Pageviews/visit or engaged visitors
When your business model is advertising then these are indeed important KSI’s since basically every pageview IS a sale.


Segment your KSI’s!

Any KSI doesn’t really tell you a lot if it’s not specified by segments. The most obvious segments are traffic source, marketing campaigns, rss feed or emails. Basically anything you to to attract visitors and customers you should measure separately for each segment in order to know where your strategy works and where it fails. Without segmentation you’ll see the consequences of your marketing efforts but you’re unable to assign successes or failures to one specific effort which basically still keeps you in the dark.


Listen to your customers: conduct surveys

Analytics have come a long way and brings an enormous insight in your business but doesn’t tell you everything. What it doesn’t tell you is why customers leave your site and how satisfied they are. Nothing beats going to the source, your visitors, your customers, and let them tell about their experience. Think about what you want to know from your visitors but allow some freedom by always asking for any comments and complaints, you will hear things that you never thought of before.

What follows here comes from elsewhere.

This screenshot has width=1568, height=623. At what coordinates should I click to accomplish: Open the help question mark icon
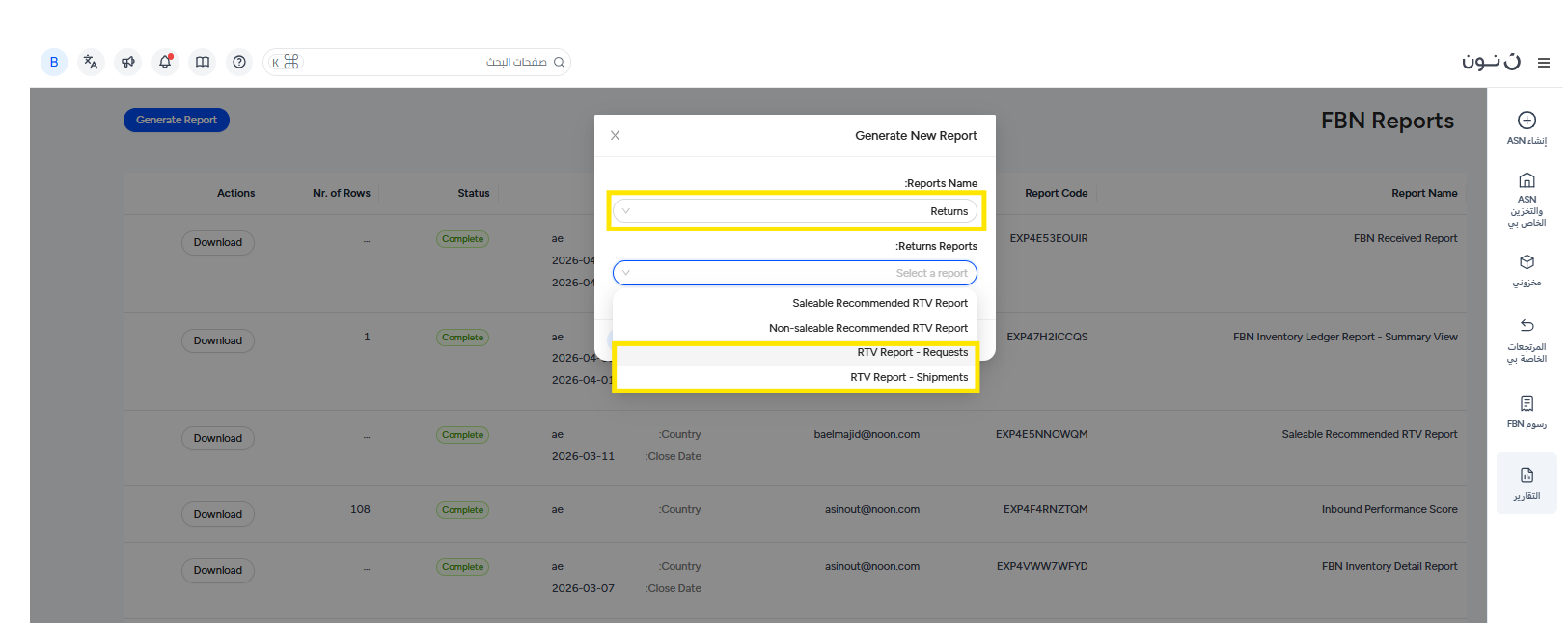click(239, 62)
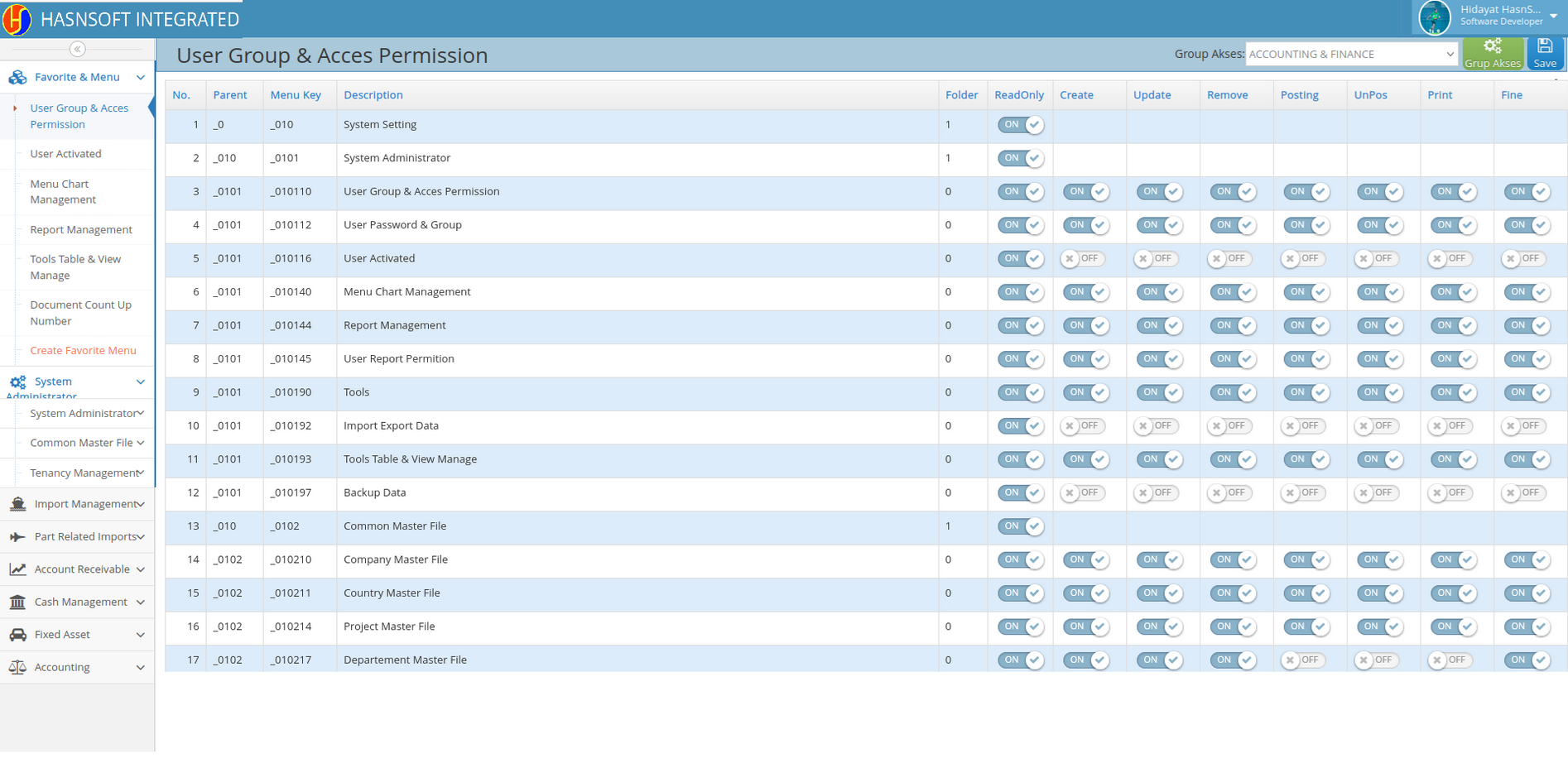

One very useful survey is a permission-based on-exit survey aimed at getting answers on three questions:

  1. What is the purpose of your visit to our website today?
  2. Were you able to complete your task today?
  3. If you were not able to complete your task today, why not?

Primary PurposeTask Completion RateSegments of Discontent .

Some good stuff about doing an exit survey with for instance 4q can be found on kaushik.net

Hope this post will help you in achieving your goals and hope to see some comments.